Please recast each line of the records below as a Markdown table with two columns, Row for the row number and Text for the line itself, leaving out any blank lines.

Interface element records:
.....

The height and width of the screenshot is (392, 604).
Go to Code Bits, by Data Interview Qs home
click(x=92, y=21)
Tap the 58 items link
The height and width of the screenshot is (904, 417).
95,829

.....

Correct answer:
| Row | Text |
|---|---|
| 1 | The height and width of the screenshot is (392, 604). |
| 2 | Go to Code Bits, by Data Interview Qs home |
| 3 | click(x=92, y=21) |
| 4 | Tap the 58 items link |
| 5 | The height and width of the screenshot is (904, 417). |
| 6 | 95,829 |